Given entries START
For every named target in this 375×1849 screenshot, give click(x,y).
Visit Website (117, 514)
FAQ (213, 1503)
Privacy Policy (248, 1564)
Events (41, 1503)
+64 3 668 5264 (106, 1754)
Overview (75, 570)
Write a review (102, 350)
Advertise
Given entries END
What the task requires:
Write out, word for word, the line containing "Privacy Policy (248, 1564)" and every line after it to the end of the data above.

Result for this exercise:
Privacy Policy (248, 1564)
Events (41, 1503)
+64 3 668 5264 (106, 1754)
Overview (75, 570)
Write a review (102, 350)
Advertise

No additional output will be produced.